Disadvantages of EVA in Corporations

When it comes to opportunities for growth, EVA does not accommodate the opportunities and the real options involved when investment decisions are being made, this is to mean that it is hard to evaluate the market value of a corporation’s growth opportunities as it accounts for current profits realized by corporations and accounting only for how it was used (Fitz-enz, 2000). The only way to make EVA substantial in growth prediction and opportunities is re-combining it with Market Value Analysis (MVA) otherwise it cannot be used for the prediction on its own. On the other hand, the implementation of the EVA process is costly and timely measure that requires serious commitment. The corporation or company has to invest heavily on the training of the EVA personnel as well as the establishment of an effective communication channel within the company (Savarese, 2000).
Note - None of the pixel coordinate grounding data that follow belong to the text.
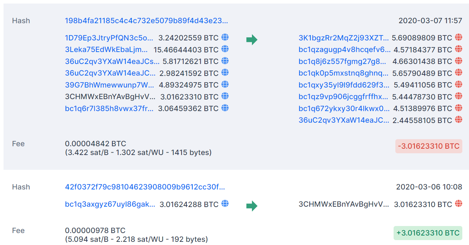
Task: Click green arrow in the 42f0372f transaction
Action: click(252, 206)
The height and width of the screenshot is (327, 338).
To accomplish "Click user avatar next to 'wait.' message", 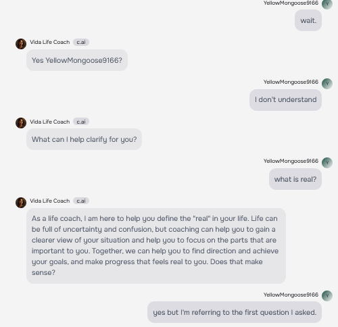I will [x=327, y=4].
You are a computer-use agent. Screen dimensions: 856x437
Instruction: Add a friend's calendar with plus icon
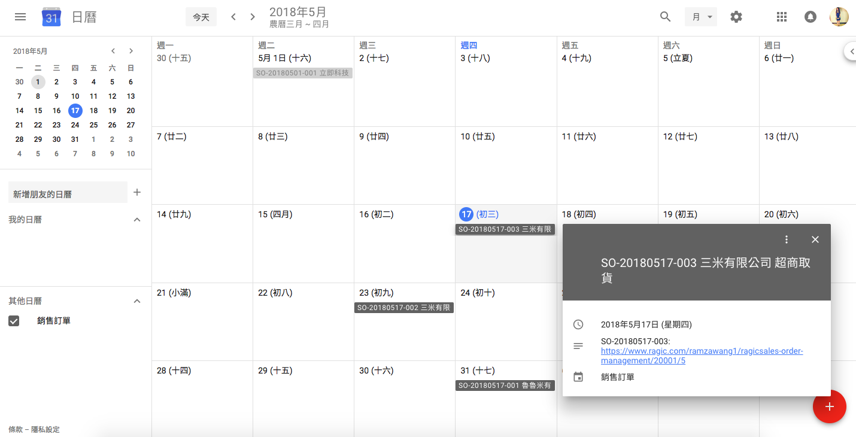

EVA is a very effective channel in determining the performance of a company as well as fostering accountability in the way money is spent in an organization. In addition, it is a reliable way to determine the company’s profit realization (Salmi & Virtanen, 2001). However, as effective as the method is, it cannot be relied on when it comes to determination of the company’s growth in future as it cannot be used independently without the incorporation of MVA. It is also a costly measure and therefore making it affordable by well established organizations and companies only as the small businesses and middle-class companies cannot afford the high costs (Grant, 2003).


Fitz-enz, J. (2000). The ROI of human capital: Measuring the economic value of employee performance. New York: AMACOM.

Grant, J. L. (2003). Foundations of economic value added. Hoboken, NJ: J. Wiley.

Savarese, C. (2000). Economic value added: The practitioner’s guide to a measurement and management framework. Warriewood, N.S.W: Business + Pub.

Salmi, T., & Virtanen, I. (2001). Economic value added: a simulation analysis of the trendy, owner-oriented management tool. Vaasa: Universitas Wasaensis.